**DATASET ENTRIES**
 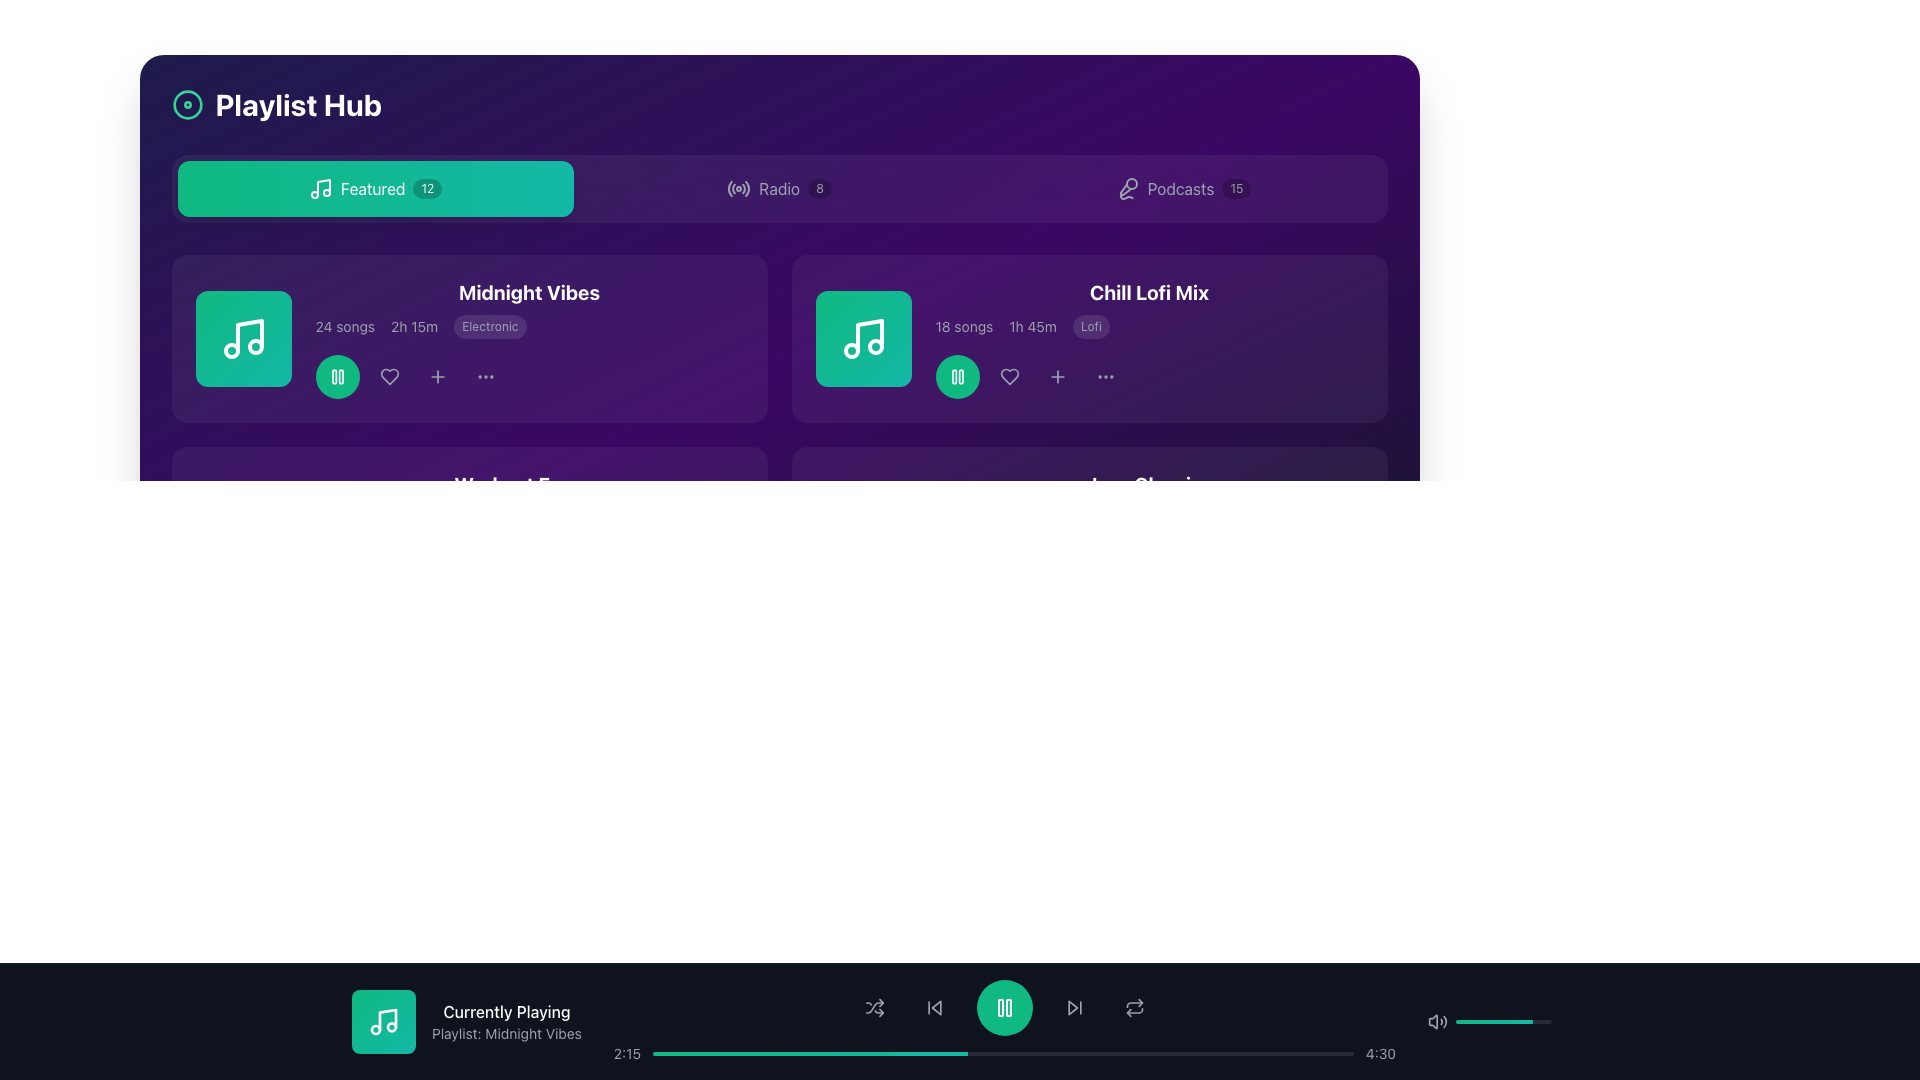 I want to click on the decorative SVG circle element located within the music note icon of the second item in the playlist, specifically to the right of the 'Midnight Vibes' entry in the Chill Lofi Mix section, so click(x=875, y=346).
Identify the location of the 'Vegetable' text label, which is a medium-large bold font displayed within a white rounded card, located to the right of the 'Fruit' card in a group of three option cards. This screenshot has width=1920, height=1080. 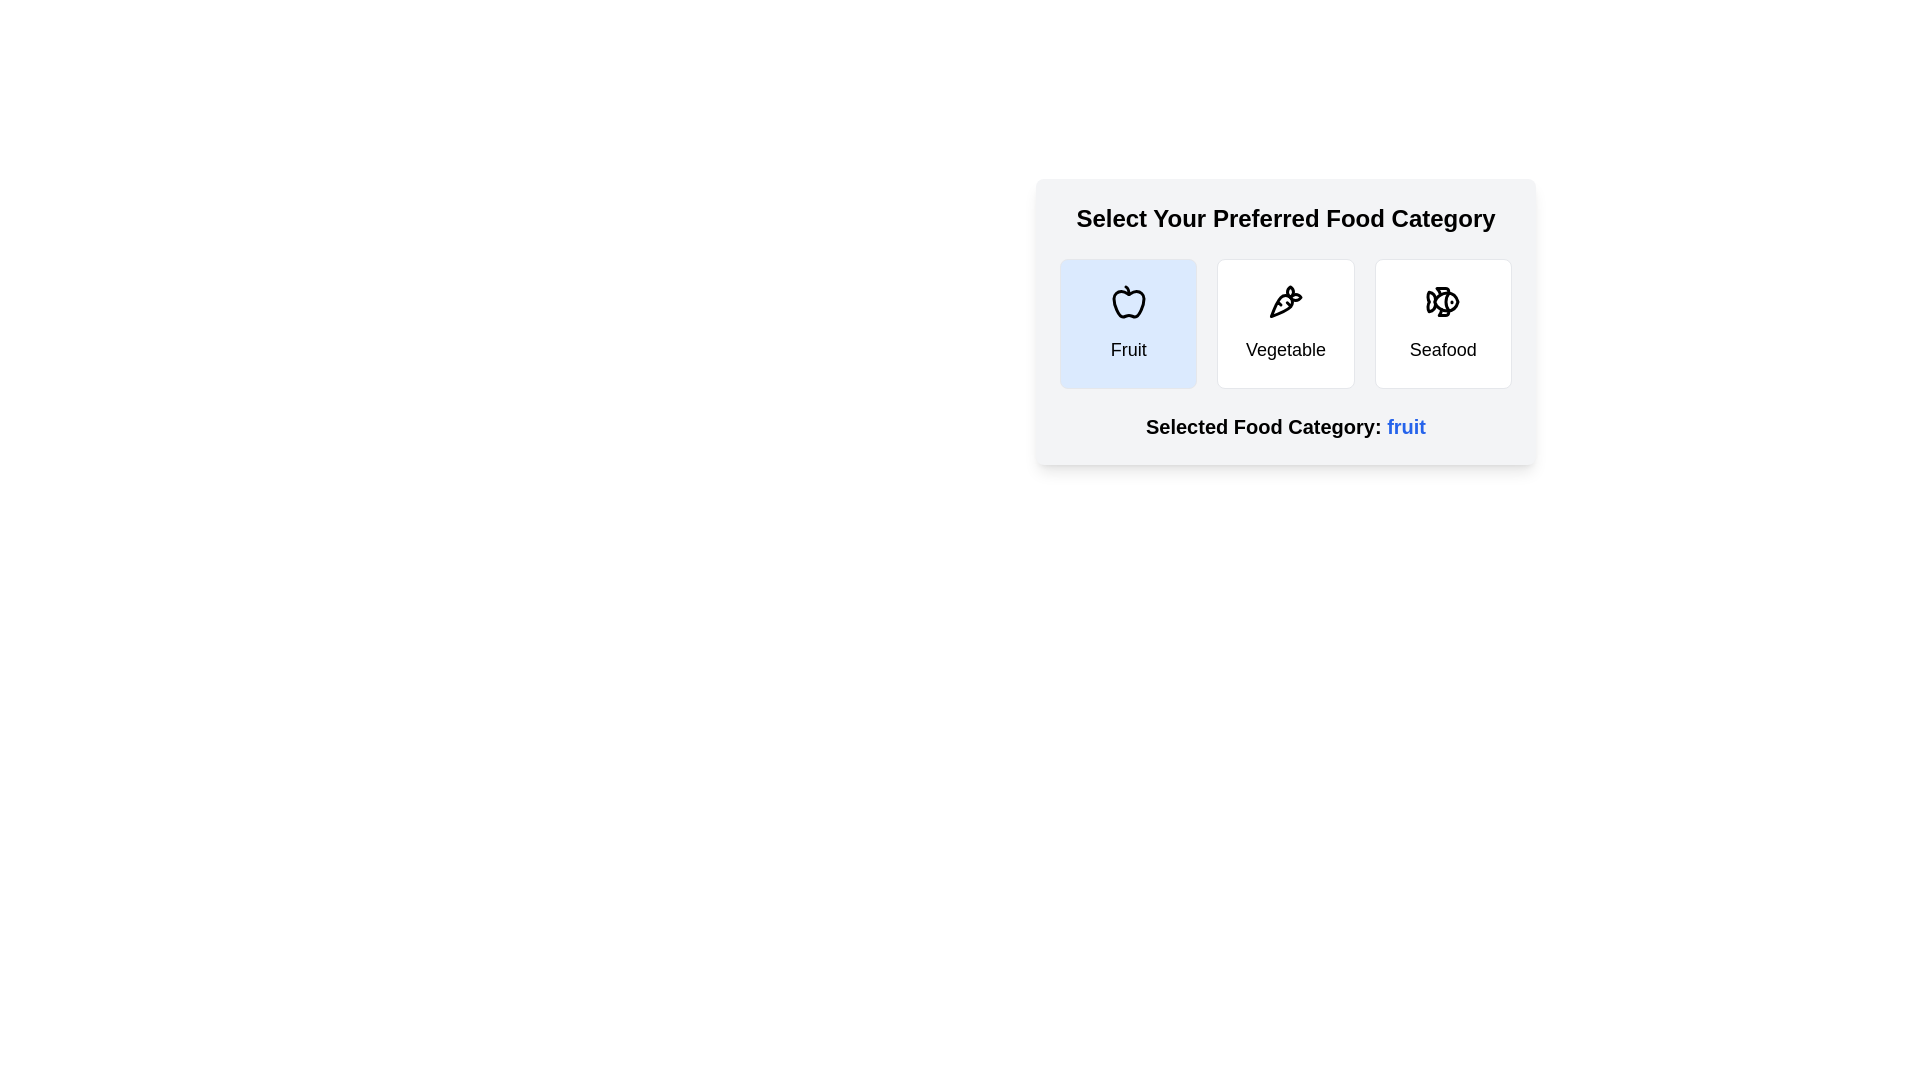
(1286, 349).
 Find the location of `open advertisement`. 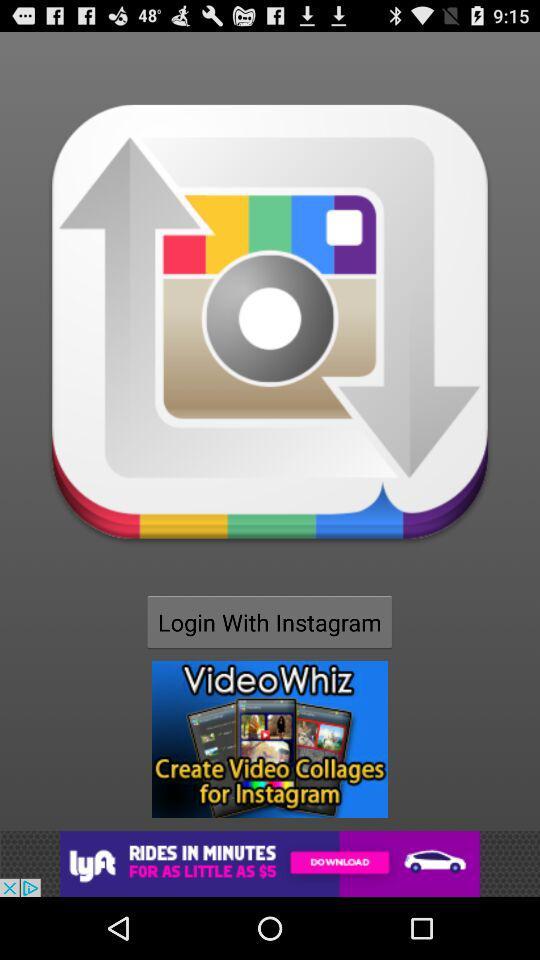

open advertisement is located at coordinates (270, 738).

**THE REQUEST**
Can you rewrite all of the material above with "option cards" replaced by "choice cards" and nothing else changed, leaving out the pictures?

**EXPECTED OUTPUT**
  I want to click on the decorative SVG circle element located within the music note icon of the second item in the playlist, specifically to the right of the 'Midnight Vibes' entry in the Chill Lofi Mix section, so click(x=875, y=346).
Identify the location of the 'Vegetable' text label, which is a medium-large bold font displayed within a white rounded card, located to the right of the 'Fruit' card in a group of three choice cards. This screenshot has width=1920, height=1080. 
(1286, 349).
 Find the location of `open advertisement`. 

open advertisement is located at coordinates (270, 738).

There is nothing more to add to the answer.